*** Entries provided Section Begins ***
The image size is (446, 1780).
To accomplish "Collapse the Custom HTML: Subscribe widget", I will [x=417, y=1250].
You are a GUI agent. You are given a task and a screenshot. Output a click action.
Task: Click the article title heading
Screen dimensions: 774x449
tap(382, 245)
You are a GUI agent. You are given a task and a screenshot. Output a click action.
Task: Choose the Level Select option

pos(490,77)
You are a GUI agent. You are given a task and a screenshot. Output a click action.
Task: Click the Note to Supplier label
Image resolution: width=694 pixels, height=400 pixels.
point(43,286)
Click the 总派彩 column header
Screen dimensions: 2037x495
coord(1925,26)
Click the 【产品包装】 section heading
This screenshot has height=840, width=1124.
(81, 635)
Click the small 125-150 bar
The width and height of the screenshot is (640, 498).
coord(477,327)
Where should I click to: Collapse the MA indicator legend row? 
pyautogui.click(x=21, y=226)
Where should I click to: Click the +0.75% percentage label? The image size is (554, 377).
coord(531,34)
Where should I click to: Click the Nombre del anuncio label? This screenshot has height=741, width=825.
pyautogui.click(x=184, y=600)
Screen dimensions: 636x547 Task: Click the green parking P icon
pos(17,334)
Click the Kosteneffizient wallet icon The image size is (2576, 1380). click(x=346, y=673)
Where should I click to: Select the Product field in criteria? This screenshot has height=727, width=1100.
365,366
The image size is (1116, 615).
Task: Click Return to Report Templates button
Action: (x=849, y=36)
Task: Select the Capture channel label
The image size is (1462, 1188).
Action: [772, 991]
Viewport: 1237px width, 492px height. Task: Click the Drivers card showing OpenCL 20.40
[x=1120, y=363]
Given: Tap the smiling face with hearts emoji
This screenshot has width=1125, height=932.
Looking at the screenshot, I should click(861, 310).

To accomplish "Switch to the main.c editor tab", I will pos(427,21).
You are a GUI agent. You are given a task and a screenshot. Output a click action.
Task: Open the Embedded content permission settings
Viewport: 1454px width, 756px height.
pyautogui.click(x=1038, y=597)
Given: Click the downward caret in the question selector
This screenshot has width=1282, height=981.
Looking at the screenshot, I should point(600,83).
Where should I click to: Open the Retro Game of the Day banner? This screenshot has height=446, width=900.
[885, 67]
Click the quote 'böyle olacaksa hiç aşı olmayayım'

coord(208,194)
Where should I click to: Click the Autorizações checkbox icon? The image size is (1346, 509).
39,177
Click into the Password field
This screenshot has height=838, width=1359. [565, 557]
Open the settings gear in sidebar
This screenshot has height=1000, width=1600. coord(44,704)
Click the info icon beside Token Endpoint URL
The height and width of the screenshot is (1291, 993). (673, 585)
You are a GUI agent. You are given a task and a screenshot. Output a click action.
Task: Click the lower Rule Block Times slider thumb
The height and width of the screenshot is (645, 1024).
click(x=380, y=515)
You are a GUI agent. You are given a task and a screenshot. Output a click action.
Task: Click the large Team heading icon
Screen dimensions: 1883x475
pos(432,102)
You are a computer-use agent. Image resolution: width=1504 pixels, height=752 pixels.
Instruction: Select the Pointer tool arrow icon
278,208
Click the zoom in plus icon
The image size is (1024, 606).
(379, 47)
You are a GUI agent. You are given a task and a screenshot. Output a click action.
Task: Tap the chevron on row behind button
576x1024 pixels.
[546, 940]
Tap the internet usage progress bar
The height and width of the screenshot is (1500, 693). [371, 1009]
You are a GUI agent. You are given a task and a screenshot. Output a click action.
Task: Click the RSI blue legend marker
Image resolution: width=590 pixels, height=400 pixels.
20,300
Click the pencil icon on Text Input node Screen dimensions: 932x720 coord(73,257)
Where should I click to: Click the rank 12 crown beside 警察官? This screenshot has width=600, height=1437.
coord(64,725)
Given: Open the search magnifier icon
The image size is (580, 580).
*** Entries provided Section Ends ***
**Task:**
In the data above, which lines have "accomplish"? Report each of them.

**Exercise output:**
To accomplish "Collapse the Custom HTML: Subscribe widget", I will [x=417, y=1250].
To accomplish "Switch to the main.c editor tab", I will pos(427,21).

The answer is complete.